# [SUPPLIED RECORDS]
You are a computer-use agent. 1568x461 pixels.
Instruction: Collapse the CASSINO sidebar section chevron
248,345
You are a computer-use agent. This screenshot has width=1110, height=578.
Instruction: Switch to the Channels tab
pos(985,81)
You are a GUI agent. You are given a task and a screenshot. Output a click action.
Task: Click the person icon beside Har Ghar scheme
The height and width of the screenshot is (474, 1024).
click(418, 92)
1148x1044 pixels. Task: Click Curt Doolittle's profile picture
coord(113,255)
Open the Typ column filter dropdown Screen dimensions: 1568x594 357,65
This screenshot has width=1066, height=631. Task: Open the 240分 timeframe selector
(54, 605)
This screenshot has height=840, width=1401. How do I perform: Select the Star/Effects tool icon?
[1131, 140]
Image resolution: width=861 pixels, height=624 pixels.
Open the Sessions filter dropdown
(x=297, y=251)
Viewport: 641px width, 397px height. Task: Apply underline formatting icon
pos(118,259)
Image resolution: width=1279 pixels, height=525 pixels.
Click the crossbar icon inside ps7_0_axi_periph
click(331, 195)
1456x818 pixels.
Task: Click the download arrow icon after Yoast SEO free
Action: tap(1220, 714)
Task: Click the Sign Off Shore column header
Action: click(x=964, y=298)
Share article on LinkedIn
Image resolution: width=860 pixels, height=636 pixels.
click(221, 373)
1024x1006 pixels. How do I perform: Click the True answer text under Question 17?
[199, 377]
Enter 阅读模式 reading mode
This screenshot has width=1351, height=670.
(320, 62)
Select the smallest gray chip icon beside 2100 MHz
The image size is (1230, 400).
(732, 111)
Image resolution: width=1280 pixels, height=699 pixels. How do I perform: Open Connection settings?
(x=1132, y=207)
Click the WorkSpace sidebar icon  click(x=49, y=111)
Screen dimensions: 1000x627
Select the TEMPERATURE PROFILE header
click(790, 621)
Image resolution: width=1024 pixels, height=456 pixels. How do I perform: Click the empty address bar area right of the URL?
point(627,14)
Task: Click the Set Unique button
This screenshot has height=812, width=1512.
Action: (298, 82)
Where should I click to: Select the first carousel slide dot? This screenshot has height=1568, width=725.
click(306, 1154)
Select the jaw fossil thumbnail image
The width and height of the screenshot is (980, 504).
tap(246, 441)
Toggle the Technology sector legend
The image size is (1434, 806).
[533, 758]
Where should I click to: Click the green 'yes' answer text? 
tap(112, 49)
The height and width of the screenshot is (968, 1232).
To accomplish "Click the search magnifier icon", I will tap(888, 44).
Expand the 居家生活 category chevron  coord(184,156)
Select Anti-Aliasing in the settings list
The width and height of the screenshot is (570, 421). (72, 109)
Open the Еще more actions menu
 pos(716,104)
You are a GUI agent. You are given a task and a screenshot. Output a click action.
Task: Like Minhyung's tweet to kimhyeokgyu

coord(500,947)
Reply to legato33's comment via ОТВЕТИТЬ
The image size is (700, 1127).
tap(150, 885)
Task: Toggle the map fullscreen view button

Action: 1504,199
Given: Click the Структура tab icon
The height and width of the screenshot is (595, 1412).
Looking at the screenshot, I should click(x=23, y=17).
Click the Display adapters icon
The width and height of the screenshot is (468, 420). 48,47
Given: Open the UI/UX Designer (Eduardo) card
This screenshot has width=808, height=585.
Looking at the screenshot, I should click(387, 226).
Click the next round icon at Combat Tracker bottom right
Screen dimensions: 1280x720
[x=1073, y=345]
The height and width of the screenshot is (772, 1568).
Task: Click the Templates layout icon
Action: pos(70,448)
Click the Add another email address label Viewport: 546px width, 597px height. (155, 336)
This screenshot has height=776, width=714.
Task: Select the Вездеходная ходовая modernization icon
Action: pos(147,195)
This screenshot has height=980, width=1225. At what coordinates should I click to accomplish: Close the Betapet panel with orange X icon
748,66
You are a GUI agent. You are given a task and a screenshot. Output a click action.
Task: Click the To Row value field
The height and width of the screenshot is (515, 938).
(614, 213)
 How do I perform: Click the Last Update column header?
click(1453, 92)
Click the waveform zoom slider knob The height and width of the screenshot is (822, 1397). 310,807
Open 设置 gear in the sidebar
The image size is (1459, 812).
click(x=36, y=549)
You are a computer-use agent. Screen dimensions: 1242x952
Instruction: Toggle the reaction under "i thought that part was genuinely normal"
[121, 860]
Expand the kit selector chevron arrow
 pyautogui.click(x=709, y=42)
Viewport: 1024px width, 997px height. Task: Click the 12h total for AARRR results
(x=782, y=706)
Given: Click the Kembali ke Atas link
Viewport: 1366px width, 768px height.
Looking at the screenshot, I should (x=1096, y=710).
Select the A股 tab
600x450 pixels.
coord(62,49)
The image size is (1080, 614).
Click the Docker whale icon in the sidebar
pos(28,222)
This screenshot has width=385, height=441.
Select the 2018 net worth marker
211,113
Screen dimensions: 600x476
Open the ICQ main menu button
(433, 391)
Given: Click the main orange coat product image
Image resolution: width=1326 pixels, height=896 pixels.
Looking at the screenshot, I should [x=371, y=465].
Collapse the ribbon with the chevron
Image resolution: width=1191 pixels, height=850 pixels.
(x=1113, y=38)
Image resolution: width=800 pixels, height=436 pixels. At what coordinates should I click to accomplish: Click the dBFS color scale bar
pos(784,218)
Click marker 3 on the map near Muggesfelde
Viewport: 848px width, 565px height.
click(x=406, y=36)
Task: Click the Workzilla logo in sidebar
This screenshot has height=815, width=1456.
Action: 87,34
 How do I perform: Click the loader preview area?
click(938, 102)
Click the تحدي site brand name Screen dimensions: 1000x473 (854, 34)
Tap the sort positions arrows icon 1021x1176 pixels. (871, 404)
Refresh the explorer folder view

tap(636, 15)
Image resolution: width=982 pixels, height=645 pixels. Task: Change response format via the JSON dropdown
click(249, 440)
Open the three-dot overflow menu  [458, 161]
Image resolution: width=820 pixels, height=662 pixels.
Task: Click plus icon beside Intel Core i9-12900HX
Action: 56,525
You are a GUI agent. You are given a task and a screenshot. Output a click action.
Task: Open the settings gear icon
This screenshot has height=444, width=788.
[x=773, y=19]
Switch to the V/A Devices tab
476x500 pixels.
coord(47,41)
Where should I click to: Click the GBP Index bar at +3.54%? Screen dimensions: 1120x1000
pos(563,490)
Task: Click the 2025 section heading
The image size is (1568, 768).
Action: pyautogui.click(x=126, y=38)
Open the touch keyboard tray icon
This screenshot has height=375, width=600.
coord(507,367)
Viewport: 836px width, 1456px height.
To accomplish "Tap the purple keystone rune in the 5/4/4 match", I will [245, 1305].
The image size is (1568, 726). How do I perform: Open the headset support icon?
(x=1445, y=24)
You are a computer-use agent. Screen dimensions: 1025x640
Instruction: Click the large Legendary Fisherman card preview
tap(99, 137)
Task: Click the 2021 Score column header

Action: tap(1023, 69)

# [EXERCISE DETAILS]
Using the records above, copy every line that has the word "computer" in it.

# [TASK SOLUTION]
You are a computer-use agent. 1568x461 pixels.
You are a computer-use agent. This screenshot has width=1110, height=578.
You are a computer-use agent. Screen dimensions: 1242x952
You are a computer-use agent. Screen dimensions: 1025x640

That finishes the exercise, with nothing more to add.